Die Visualierung zeigt den ENVISAT in der Betriebsphase. Abb.: ESA

Die Visualierung zeigt den ENVISAT in der Betriebsphase. Abb.: ESA

Orbitaler Jäger soll 2020 den toten Envisat einfangen

Dresden, 28. Juni 2016. Automatisierungs-Forscher der TU Dresden entwickeln derzeit künstliche Augen für einen kosmischen Jagd-Satelliten. Der soll voraussichtlich im Jahr 2020 im Auftrag der europäischen Raumfahrtagentur ESA den toten Umweltsatelliten ENVISAT vom Himmel holen, damit der keine Katastrophe im All auslöst.

Kontakt vor vier Jahren abgebrochen

Seit über vier Jahren hat die ESA bereits keinen Funkkontakt mehr zu dem acht Tonnen schweren Großsatelliten, der in etwa 767 Kilometern Höhe um die Erde kreist. „In dieser Umlaufbahn könnte ENVISAT theoretisch noch 150 Jahre bleiben“, erklärte Doktoringenieur Frank Schnitzer vom Dresdner TU-Institut für Automatisierungstechnik. Da in ähnlicher Höhe aber zwei weitere Satelliten kreisen und ein Zusammenstoß eine katastrophale Trümmerwelle ähnlich wie im Sci-Fi-Film „Gravity“ verursachen könnte, will die ESA einen Jagdsatelliten bauen lassen. Der soll sich bis auf zwei Meter an ENVISAT heranpirschen, den Ausreißer mit einem Roboterarm packen und auf eine niedrige Umlaufbahn zwingen.

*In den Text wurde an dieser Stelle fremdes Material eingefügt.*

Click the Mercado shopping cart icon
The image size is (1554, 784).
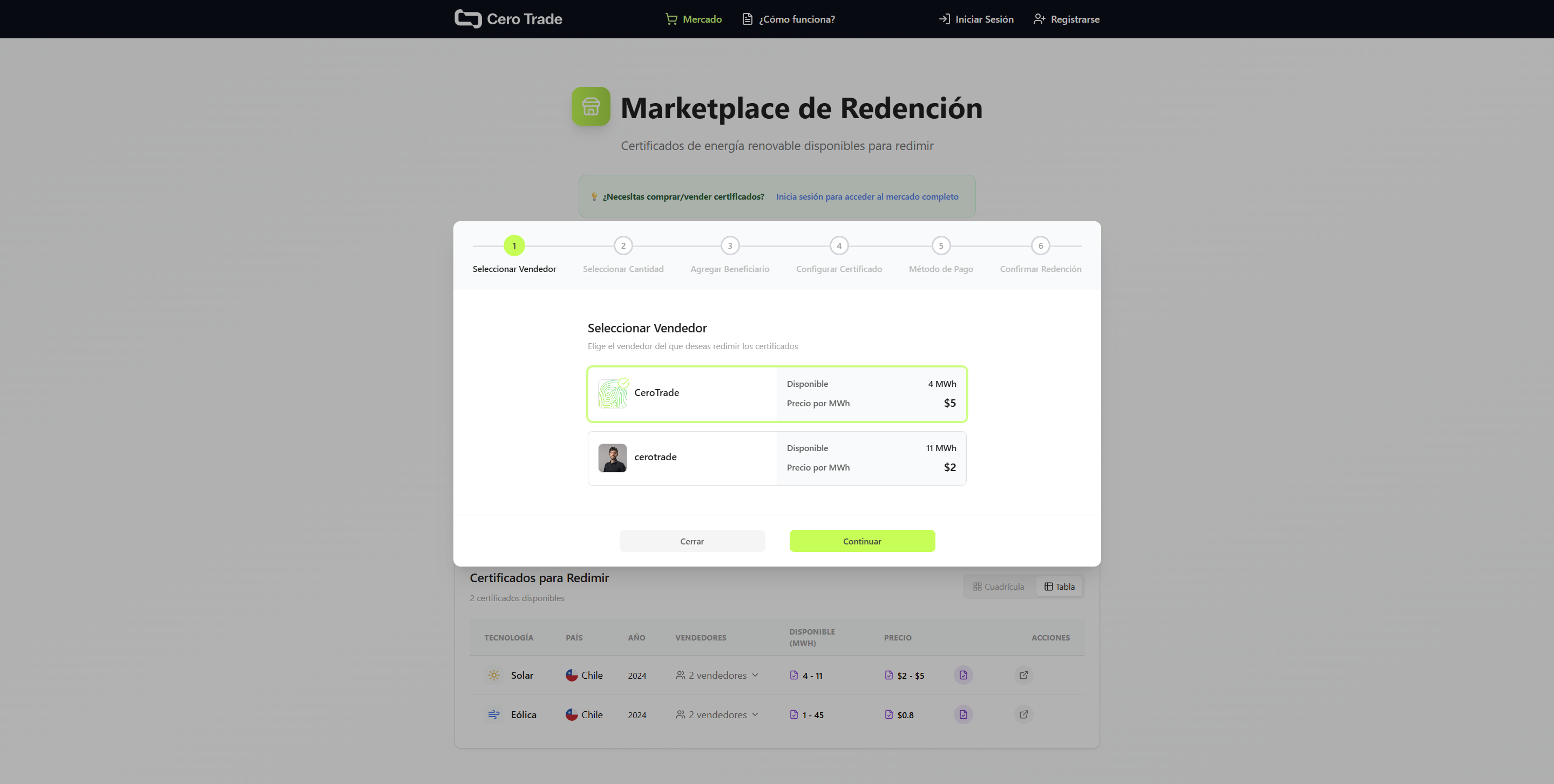click(671, 19)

Ein Trümmerfeld zerstört das Raumschiff der Astronauten und schleudert sie hinaus ins All. Foto: Warner

Zum Glück bisher nur ein Sci-Fi-Szenario in „Gravity“: Ein Trümmerfeld zerstört das Raumschiff der Astronauten und schleudert sie hinaus ins All. Foto: Warner

Zu groß, um in Atmosphäre zu verglühen

Da aber ENVISAT einer der größten und schwersten Satelliten ist, der je von den Europäern ins All geschossen wurde, sehen die ESA-Experten keine Chance, dass der Irrläufer in der Erdatmosphäre verglüht. „Wir sprechen hier über acht Tonnen geschmolzenes Metall, die da runterstürzen sollen“, sagt Frank Schnitzer. Deshalb muss der Jagdsatellit seine Beute sehr präzise nach unten ziehen, damit ENVISAT letztlich über dem Südpazifik und nicht über besiedeltem Gebiet abstürzt.

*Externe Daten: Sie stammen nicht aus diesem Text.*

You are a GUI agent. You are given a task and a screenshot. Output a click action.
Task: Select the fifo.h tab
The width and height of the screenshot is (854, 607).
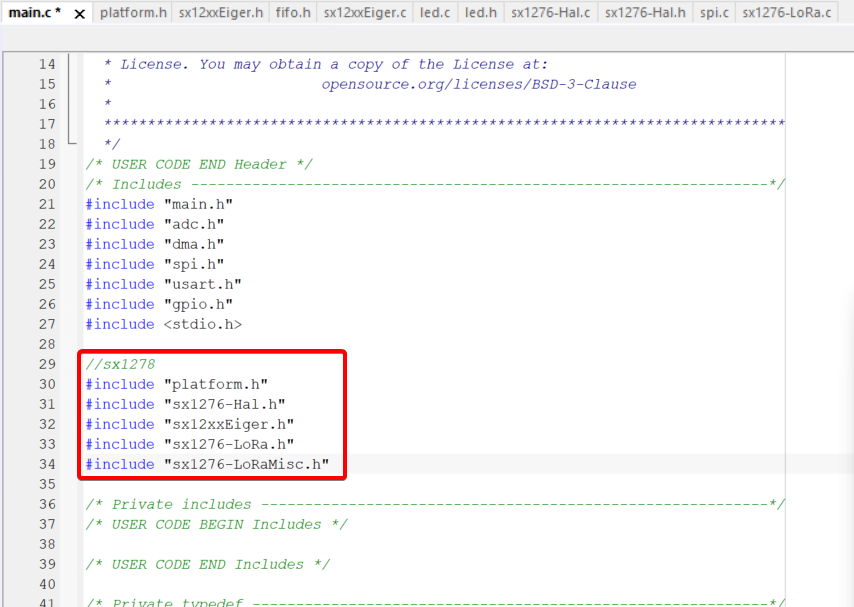pos(293,13)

Gespann aus Kameras, Infrarot und Laser-Scanner soll Jagdschiff navigieren

Die Automatisierungs-Experten der TU Dresden hatten von der ESA den Auftrag erhalten, Methoden zu entwickeln, wie der Jagdsatellit seine kosmische Beute auch unter ungünstigen Lichtverhältnissen im Erdschatten finden kann. Die Forscher wollen daher normale Kameras, Infrarot-Kameras und Laser-Scanner („Lidar“) so koppeln, dass diese künstlichen Augen den ENVISAT relativ zum Jäger ganz genau finden können.

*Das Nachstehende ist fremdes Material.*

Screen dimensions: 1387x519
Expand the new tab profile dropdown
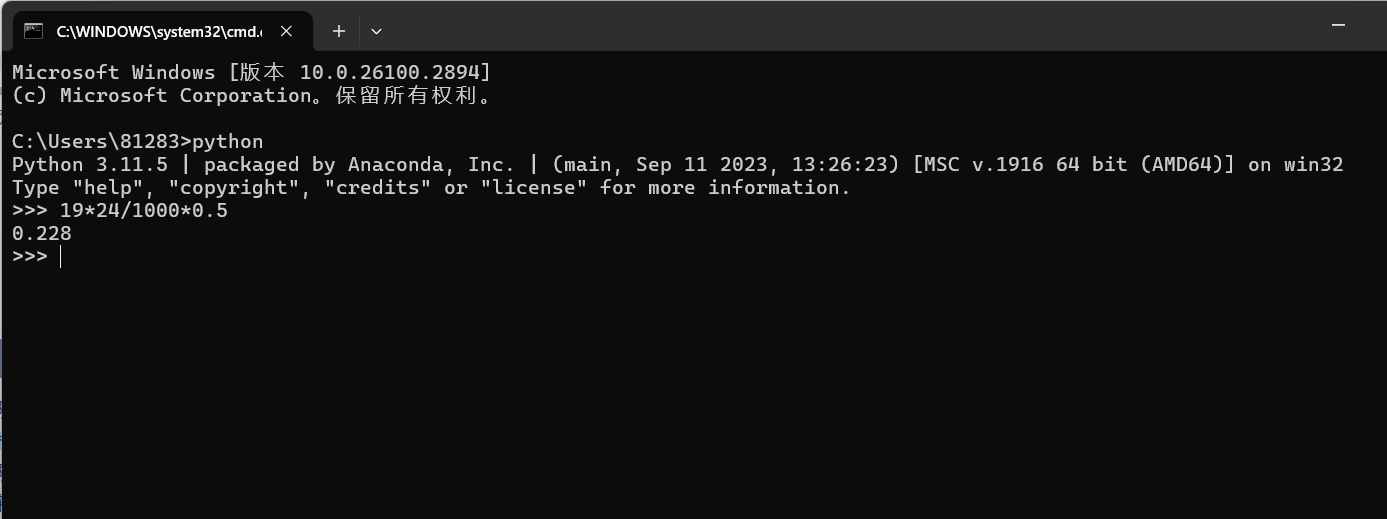click(x=376, y=31)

Tests an 1:5-Modell geplant

Die Dresdner unter Leitung von Prof. Klaus Janschek koordinieren dieses Entwicklungsprojekt „Image Recognition and Processing for Navigation“ (IRPN). Beteiligt sind als Partner die Airbus-Standorte Bremen und Friedrichshafen, Astos Solutions aus Stuttgart und Jena-Optronik. Die TU Dresden spezialisiert sich dabei auf die Handlungsanweisungen für die Navigation und die Computerprogramme, die das gesamte Sensorsystem steuern. Derzeit bauen die Dresdner Ingenieure ein 1:5-Modell von ENVISAT, um das Ortungssystem für den Jagdsatelliten zu testen.

ENVISAT überwachte Weltklima ein Jahrzehnt – dann schwieg er

Die ESA hatte den 8,2 Tonnen schweren Umweltsatelliten ENVISAT im März 2002 mit einer Ariana-5-Rakete gestartet, um das Erdklima, die Weltmeere und die Ökosysteme unseres Planeten zu überwachen. Nach zehn Jahren brach der Kontakt zu dem etwa 25 Meter langen Satelliten ab. Seitdem kreist er ungesteuert im Erdorbit.